The latest investment helps Buffett, 84, deploy some of Omaha, Nebraska-based Berkshire’s cash pile, which grew to a record $55.5 billion at the end of June. It also deepens his company’s relationship with Jorge Paulo Lemann’s 3G Capital, which controls Burger King. Buffett teamed up with Lemann’s firm last year to take HJ Heinz Co. private.
Burger King said Aug. 26 that it would acquire the Oakville, Ontario-based Tim Hortons for about C$12.5 billion ($11.4 billion) in a deal that creates the third-largest fast-food company and moves its headquarters to Canada.

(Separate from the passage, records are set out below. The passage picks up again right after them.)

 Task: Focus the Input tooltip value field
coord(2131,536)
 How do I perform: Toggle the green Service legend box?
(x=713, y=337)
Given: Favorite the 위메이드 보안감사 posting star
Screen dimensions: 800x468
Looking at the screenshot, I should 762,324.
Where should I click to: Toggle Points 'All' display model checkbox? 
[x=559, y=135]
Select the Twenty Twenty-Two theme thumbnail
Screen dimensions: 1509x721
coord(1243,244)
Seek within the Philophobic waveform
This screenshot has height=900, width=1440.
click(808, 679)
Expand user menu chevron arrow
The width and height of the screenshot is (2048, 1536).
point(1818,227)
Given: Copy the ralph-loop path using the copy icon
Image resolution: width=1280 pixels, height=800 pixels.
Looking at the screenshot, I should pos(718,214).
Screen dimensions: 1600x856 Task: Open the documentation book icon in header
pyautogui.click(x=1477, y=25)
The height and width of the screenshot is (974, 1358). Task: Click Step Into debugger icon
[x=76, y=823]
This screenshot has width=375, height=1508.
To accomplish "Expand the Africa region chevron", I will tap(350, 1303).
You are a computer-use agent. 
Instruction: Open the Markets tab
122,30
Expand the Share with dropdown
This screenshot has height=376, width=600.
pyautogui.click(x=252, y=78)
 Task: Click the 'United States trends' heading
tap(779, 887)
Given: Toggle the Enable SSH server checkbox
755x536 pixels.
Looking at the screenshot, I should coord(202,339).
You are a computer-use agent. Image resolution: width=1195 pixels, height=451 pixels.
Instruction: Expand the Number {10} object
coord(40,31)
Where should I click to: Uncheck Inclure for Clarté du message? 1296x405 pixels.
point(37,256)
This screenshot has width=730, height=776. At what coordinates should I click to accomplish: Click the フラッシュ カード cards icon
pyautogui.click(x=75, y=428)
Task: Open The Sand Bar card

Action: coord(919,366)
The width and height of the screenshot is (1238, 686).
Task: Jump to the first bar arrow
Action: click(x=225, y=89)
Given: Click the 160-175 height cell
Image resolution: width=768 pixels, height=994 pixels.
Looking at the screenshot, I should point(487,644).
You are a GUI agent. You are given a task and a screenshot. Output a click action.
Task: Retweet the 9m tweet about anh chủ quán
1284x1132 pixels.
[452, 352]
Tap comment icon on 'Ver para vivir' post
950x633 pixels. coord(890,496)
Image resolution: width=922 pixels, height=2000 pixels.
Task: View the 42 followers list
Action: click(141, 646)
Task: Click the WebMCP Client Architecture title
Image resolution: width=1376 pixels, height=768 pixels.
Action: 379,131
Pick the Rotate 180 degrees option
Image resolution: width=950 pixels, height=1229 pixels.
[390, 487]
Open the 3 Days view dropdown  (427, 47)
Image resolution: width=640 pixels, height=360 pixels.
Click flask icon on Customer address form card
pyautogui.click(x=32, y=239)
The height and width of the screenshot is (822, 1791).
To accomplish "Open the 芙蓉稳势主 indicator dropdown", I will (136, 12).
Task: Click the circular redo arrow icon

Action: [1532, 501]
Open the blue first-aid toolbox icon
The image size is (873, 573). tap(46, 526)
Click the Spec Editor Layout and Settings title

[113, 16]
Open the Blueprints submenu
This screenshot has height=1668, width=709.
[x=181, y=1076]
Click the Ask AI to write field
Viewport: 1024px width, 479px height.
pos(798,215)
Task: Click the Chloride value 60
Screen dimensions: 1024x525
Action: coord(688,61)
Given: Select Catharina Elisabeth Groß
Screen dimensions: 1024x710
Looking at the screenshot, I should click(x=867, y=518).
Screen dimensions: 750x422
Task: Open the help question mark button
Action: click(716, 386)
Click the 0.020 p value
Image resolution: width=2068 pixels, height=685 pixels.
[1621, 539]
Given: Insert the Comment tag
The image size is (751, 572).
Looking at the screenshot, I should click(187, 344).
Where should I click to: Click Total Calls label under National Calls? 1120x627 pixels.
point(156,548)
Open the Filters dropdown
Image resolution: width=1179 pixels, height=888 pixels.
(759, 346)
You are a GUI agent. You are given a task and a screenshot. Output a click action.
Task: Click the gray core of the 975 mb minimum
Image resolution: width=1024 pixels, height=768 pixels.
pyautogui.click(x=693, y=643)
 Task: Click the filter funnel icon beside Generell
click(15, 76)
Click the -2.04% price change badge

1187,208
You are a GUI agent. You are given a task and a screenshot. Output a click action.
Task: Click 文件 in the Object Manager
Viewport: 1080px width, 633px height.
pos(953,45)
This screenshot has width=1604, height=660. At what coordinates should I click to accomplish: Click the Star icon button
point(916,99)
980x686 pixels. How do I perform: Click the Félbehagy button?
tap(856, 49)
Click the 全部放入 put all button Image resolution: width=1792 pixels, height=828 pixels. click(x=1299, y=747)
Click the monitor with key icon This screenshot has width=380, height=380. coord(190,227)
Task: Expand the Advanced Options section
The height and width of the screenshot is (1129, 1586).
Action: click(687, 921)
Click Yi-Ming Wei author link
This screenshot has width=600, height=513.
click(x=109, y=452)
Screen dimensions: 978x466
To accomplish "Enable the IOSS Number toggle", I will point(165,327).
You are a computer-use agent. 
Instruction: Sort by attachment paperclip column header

Burger King agreed to pay a termination fee of C$500 million if the deal isn’t completed because of circumstances such as regulatory approval, yesterday’s filing shows.
Buffett was able to charge higher rates in the financial crisis after alternative sources of funding dried up. He got 10 percent a year on a $5 billion preferred stake in Goldman Sachs and a $3 billion bet on GE. Both companies redeemed the investments at a premium. Berkshire later swapped warrants it got in those deals for common stock in the companies.
In the Heinz deal, Buffett spent more than $4 billion for common equity and took an $8 billion preferred stake paying 9 percent interest. That transaction also gave Buffett warrants that allow him to increase Berkshire’s stake in the Pittsburgh-based ketchup maker.
Buffett injected capital and confidence into Bank of America Corp. with a $5 billion investment announced in August 2011. The bank’s stock plunged 58 percent that year amid concerns that mortgage demands would force it to issue new shares.
As part of that investment, Berkshire received preferred stock paying 6 percent interest and warrants to buy 700 million Bank of America shares at $7.14 apiece. Buffett’s paper profit on those contracts exceeds $6 billion.